■ Stated task
Gather every line in the records below that contains the string "Focus", treating uppercase and lowercase as different, and copy each one out in full.

■ Data provided
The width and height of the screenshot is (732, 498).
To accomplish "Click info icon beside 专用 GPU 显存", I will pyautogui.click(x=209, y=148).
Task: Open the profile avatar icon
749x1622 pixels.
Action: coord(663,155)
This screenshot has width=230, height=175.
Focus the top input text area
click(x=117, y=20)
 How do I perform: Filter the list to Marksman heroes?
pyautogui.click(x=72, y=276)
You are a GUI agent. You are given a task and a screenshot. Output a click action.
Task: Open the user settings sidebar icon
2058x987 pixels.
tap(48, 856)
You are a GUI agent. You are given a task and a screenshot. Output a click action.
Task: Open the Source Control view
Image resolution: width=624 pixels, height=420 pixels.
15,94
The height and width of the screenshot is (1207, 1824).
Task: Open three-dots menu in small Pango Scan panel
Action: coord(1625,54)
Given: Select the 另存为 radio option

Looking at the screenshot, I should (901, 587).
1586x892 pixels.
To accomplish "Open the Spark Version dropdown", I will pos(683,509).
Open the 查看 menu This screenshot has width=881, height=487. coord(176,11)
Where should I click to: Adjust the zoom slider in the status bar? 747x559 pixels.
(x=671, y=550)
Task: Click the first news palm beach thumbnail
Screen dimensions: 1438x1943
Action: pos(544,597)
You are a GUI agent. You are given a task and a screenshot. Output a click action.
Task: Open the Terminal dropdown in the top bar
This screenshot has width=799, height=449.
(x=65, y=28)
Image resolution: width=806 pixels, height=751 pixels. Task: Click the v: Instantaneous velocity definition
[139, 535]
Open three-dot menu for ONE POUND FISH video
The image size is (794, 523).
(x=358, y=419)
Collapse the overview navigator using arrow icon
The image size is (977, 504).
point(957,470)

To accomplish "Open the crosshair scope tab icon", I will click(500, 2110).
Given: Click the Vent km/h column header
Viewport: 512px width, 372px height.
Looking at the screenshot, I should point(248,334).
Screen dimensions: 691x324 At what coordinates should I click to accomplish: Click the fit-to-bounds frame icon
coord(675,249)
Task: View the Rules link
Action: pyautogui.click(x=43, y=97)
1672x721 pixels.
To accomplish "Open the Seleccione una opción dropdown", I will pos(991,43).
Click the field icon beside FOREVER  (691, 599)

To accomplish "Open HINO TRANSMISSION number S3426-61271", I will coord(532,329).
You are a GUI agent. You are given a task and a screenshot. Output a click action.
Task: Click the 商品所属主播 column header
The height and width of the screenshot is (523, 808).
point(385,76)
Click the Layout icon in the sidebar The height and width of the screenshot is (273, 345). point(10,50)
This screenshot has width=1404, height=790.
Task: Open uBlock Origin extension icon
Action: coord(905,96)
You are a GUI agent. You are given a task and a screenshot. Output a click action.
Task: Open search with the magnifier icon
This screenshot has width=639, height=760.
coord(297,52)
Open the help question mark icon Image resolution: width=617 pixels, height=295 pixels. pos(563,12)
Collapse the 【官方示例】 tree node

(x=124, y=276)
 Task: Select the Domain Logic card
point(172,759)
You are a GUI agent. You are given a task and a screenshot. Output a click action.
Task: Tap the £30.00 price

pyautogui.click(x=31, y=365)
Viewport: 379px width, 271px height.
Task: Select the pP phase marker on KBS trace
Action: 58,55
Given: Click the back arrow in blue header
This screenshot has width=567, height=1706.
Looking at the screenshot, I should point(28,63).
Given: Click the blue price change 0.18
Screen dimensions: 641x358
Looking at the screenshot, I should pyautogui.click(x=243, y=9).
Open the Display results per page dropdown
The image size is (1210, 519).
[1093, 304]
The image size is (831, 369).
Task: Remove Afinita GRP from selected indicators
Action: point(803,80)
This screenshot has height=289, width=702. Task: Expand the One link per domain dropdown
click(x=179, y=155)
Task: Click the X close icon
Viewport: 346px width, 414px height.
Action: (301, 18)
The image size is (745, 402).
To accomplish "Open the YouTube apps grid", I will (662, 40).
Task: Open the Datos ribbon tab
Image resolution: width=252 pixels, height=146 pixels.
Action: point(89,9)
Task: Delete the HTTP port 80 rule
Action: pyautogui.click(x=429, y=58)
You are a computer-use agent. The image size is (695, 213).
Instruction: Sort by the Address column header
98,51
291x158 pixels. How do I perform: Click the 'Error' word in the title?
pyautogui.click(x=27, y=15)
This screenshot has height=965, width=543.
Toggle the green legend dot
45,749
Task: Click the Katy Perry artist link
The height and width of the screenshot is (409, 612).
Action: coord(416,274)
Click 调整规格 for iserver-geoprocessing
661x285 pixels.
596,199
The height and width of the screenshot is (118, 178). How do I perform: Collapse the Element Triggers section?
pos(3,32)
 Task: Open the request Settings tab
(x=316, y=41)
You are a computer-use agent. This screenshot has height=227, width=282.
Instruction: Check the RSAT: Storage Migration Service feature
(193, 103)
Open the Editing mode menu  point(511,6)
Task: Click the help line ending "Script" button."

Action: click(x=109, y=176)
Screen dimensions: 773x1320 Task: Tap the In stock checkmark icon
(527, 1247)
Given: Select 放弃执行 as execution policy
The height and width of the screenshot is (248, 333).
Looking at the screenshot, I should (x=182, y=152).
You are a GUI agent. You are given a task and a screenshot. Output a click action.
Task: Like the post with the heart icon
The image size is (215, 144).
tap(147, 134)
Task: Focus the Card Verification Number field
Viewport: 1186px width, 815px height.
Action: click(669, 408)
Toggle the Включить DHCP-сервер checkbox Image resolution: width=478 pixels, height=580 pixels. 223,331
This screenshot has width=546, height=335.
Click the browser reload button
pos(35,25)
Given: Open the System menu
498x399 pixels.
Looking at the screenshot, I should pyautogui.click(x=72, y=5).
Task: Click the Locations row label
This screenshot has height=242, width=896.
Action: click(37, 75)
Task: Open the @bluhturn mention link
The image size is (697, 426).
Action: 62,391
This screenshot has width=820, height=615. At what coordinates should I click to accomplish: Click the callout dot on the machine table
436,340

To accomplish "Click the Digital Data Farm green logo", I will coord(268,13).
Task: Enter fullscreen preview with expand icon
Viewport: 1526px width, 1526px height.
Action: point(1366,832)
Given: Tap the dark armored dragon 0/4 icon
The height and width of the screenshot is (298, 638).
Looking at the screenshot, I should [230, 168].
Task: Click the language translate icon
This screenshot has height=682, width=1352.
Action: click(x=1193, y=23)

■ Solution to this problem
Focus the top input text area
Task: Focus the Card Verification Number field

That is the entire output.